AVAILABLE DATA:
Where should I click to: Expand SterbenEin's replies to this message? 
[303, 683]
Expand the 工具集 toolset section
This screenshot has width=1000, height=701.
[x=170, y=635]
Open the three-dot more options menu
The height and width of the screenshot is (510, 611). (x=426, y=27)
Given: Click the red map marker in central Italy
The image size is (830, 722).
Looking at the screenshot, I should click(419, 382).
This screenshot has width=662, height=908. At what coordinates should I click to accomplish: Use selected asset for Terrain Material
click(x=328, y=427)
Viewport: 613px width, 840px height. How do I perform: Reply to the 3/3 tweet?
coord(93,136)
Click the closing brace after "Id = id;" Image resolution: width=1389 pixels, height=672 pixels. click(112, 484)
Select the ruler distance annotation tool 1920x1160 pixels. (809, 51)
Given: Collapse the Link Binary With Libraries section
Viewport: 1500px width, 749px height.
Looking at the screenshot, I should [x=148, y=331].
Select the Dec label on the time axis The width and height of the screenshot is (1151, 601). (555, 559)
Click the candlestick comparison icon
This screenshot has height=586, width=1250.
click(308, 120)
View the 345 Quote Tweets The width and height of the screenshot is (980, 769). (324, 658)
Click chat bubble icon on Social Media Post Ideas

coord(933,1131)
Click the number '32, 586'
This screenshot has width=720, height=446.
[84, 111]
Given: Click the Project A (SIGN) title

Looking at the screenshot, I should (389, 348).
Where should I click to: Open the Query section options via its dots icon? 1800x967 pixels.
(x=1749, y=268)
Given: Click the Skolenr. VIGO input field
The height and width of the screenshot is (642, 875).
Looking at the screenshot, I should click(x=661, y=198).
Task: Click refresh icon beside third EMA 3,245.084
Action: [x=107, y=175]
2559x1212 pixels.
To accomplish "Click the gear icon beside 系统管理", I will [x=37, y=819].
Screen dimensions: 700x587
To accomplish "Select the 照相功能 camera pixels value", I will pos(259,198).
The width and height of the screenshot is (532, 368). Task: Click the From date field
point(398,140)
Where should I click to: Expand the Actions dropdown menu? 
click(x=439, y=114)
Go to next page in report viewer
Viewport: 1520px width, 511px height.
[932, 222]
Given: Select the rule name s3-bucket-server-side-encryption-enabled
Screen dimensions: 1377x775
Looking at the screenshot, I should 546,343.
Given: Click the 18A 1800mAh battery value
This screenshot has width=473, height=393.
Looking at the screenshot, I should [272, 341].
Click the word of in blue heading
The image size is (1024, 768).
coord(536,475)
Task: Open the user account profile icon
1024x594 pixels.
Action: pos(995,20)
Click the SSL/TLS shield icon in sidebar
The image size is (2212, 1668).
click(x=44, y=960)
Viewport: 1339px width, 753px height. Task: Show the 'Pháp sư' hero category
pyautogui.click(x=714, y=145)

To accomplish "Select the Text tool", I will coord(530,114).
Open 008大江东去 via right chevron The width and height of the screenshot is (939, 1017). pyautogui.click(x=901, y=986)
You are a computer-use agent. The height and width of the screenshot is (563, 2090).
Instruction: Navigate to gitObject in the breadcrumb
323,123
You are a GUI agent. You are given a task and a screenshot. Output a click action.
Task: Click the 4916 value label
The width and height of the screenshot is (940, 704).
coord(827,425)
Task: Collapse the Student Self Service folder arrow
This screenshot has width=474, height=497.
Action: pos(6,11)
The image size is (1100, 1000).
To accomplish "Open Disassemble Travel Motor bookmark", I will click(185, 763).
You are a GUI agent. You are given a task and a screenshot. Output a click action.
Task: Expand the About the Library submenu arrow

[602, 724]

STATED EXERCISE:
Copy out the stretch of records from the line containing "The width and height of the screenshot is (532, 368)." through the line containing "click(x=44, y=960)", reproducing each line word for word.

THE ANSWER:
The width and height of the screenshot is (532, 368). Task: Click the From date field
point(398,140)
Where should I click to: Expand the Actions dropdown menu? 
click(x=439, y=114)
Go to next page in report viewer
Viewport: 1520px width, 511px height.
[932, 222]
Given: Select the rule name s3-bucket-server-side-encryption-enabled
Screen dimensions: 1377x775
Looking at the screenshot, I should 546,343.
Given: Click the 18A 1800mAh battery value
This screenshot has width=473, height=393.
Looking at the screenshot, I should [272, 341].
Click the word of in blue heading
The image size is (1024, 768).
coord(536,475)
Task: Open the user account profile icon
1024x594 pixels.
Action: pos(995,20)
Click the SSL/TLS shield icon in sidebar
The image size is (2212, 1668).
click(x=44, y=960)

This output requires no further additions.